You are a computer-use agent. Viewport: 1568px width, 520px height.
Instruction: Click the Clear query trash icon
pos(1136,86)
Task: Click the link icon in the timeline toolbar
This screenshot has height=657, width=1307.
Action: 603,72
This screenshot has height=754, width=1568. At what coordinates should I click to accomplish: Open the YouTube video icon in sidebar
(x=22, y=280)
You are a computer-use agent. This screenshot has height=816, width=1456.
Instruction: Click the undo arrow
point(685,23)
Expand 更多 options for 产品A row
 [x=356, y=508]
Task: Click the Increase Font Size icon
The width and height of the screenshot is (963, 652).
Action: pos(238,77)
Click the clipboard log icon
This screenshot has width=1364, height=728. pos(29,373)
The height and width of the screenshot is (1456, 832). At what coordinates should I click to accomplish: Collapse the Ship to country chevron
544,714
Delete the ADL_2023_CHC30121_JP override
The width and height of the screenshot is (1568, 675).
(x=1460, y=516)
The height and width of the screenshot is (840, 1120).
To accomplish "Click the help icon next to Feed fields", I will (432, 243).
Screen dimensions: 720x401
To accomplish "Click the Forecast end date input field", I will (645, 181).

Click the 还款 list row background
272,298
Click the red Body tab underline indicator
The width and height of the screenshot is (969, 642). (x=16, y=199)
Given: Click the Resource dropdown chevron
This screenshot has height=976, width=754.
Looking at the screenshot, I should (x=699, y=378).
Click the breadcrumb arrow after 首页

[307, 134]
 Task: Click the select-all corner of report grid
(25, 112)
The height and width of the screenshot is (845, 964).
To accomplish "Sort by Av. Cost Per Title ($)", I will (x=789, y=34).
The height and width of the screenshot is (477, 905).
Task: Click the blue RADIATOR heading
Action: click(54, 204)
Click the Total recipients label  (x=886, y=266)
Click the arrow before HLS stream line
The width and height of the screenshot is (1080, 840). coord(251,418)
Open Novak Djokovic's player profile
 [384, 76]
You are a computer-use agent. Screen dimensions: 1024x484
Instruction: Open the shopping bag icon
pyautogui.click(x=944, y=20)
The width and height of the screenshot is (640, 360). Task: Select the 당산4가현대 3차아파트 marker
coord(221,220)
------------------------------------------------
What to work on: From the listing above, output exactly the run of lines that starts with the line containing "This screenshot has height=657, width=1307." and ends with the line containing "The height and width of the screenshot is (840, 1120).".

Output of the task:
This screenshot has height=657, width=1307.
Action: 603,72
This screenshot has height=754, width=1568. At what coordinates should I click to accomplish: Open the YouTube video icon in sidebar
(x=22, y=280)
You are a computer-use agent. This screenshot has height=816, width=1456.
Instruction: Click the undo arrow
point(685,23)
Expand 更多 options for 产品A row
 [x=356, y=508]
Task: Click the Increase Font Size icon
The width and height of the screenshot is (963, 652).
Action: pos(238,77)
Click the clipboard log icon
This screenshot has width=1364, height=728. pos(29,373)
The height and width of the screenshot is (1456, 832). At what coordinates should I click to accomplish: Collapse the Ship to country chevron
544,714
Delete the ADL_2023_CHC30121_JP override
The width and height of the screenshot is (1568, 675).
(x=1460, y=516)
The height and width of the screenshot is (840, 1120).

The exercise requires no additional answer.